▶ Objetivo A:
Diga se cada afirmação abaixo está de acordo com a página, respondendo sim ou não e citando as palavras decisivas da página. (i) Thomas Hobbes descreveu a trajetória humana em sua obra Leviatã, de 1651. (ii) Spinoza postulou que a essência de Deus está presente apenas nos seres racionais. (iii) Segundo a página, a humanidade parece preferir a redenção ao fim dos tempos.
▶ Objetivo B:
Atualize o trecho da página que começa em "Yeshua, Muhammad, Siddharta" e termina em "tempos à redenção.", substituindo "misticismo" por "esoterismo".
#### Página ####
Recorde mundial: novo e polêmico filme de Anthony Hopkins chega ao Top 1 global da Netflix no dia da estreia Christopher Raphael / Netflix

Recorde mundial: novo e polêmico filme de Anthony Hopkins chega ao Top 1 global da Netflix no dia da estreia

Yeshua, Muhammad, Siddharta Gautama, Vishnu. A divindade assume os contornos que nossa mente deseja: um redentor, um tirano, um sábio desapegado ou um andarilho perdido na jornada curta e árdua da existência humana. Thomas Hobbes (1588-1679), em sua obra Leviatã (1651), descreveu essa trajetória como marcada por solidão, brutalidade e sordidez. Religião e fé, embora nuances de um mesmo conceito, atravessam também o terreno do misticismo e revelam as complexas relações entre o divino e o homem. Se, como postulou Baruch Spinoza (1632-1677), a essência de Deus permeia todos os elementos do universo — vivos ou inanimados, racionais ou não —, então o Criador pode apresentar-se sob formas paradoxais: simultaneamente perfeito e materialmente frágil. Ainda assim, a humanidade parece preferir a destruição à transformação, o fim dos tempos à redenção.
#### Trecho dos dados ####
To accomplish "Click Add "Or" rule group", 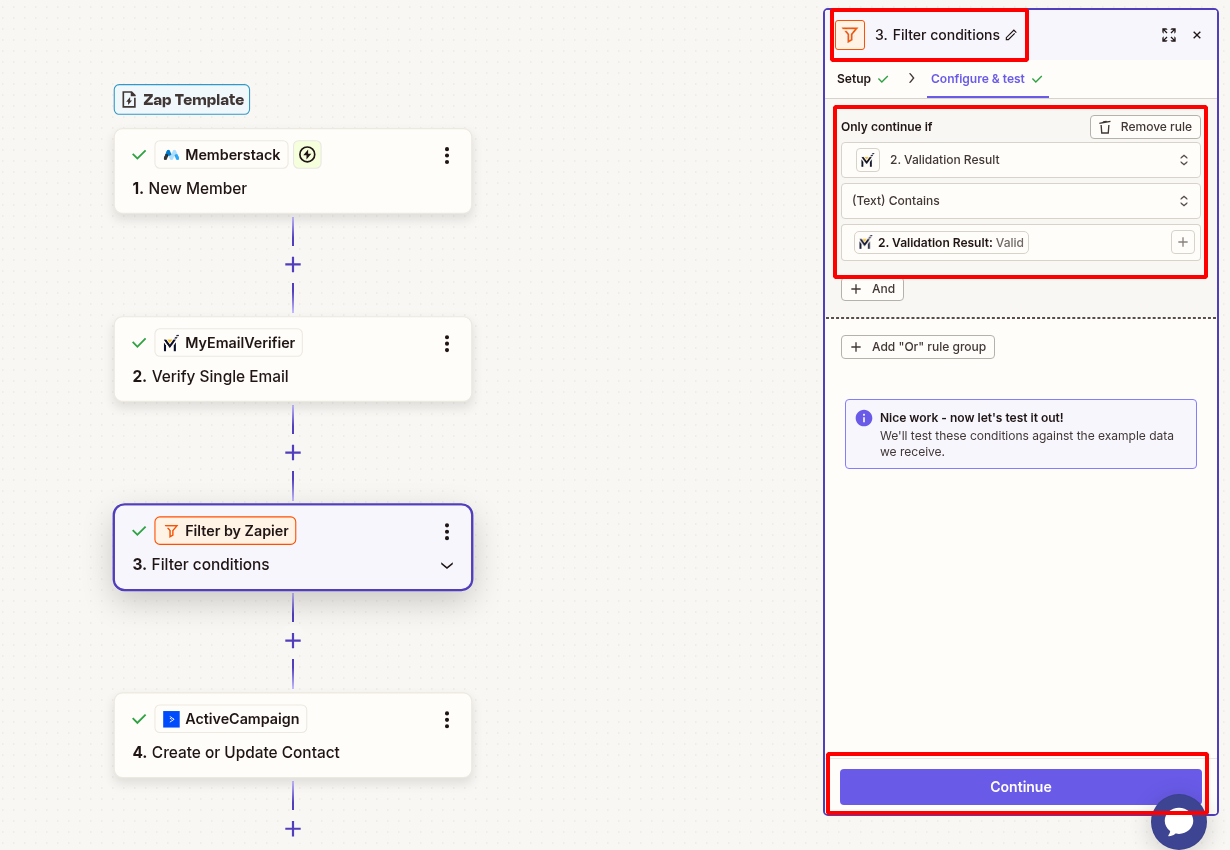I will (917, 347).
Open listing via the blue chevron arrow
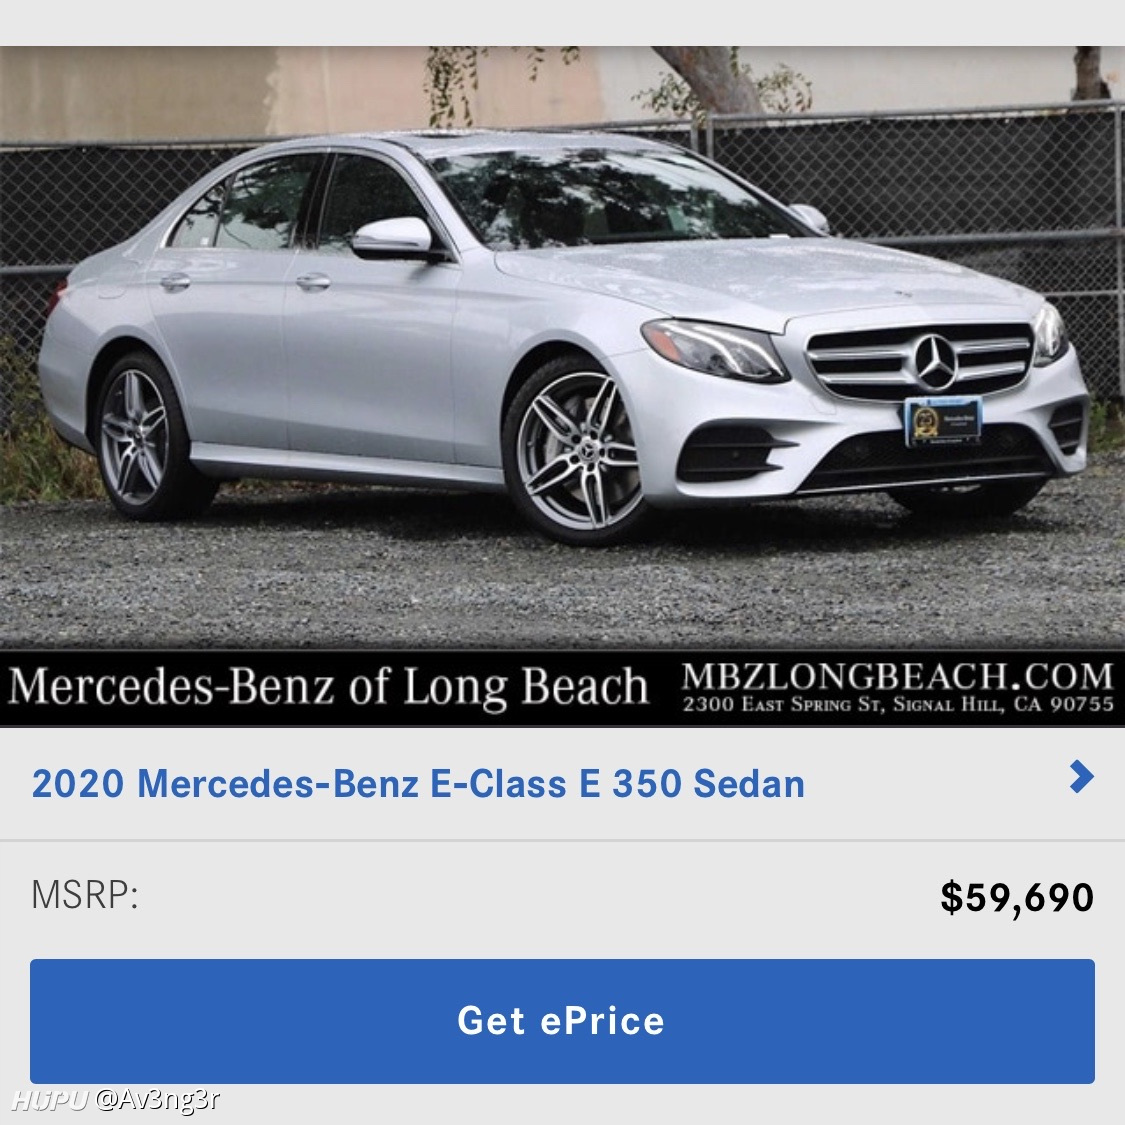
####
▶ Resposta A:
(i) Sim: "Thomas Hobbes (1588-1679), em sua obra Leviatã (1651), descreveu essa trajetória como marcada por solidão, brutalidade e sordidez."
(ii) Não: "a essência de Deus permeia todos os elementos do universo — vivos ou inanimados, racionais ou não —".
(iii) Não: "a humanidade parece preferir a destruição à transformação, o fim dos tempos à redenção."

▶ Resposta B:
Yeshua, Muhammad, Siddharta Gautama, Vishnu. A divindade assume os contornos que nossa mente deseja: um redentor, um tirano, um sábio desapegado ou um andarilho perdido na jornada curta e árdua da existência humana. Thomas Hobbes (1588-1679), em sua obra Leviatã (1651), descreveu essa trajetória como marcada por solidão, brutalidade e sordidez. Religião e fé, embora nuances de um mesmo conceito, atravessam também o terreno do esoterismo e revelam as complexas relações entre o divino e o homem. Se, como postulou Baruch Spinoza (1632-1677), a essência de Deus permeia todos os elementos do universo — vivos ou inanimados, racionais ou não —, então o Criador pode apresentar-se sob formas paradoxais: simultaneamente perfeito e materialmente frágil. Ainda assim, a humanidade parece preferir a destruição à transformação, o fim dos tempos à redenção.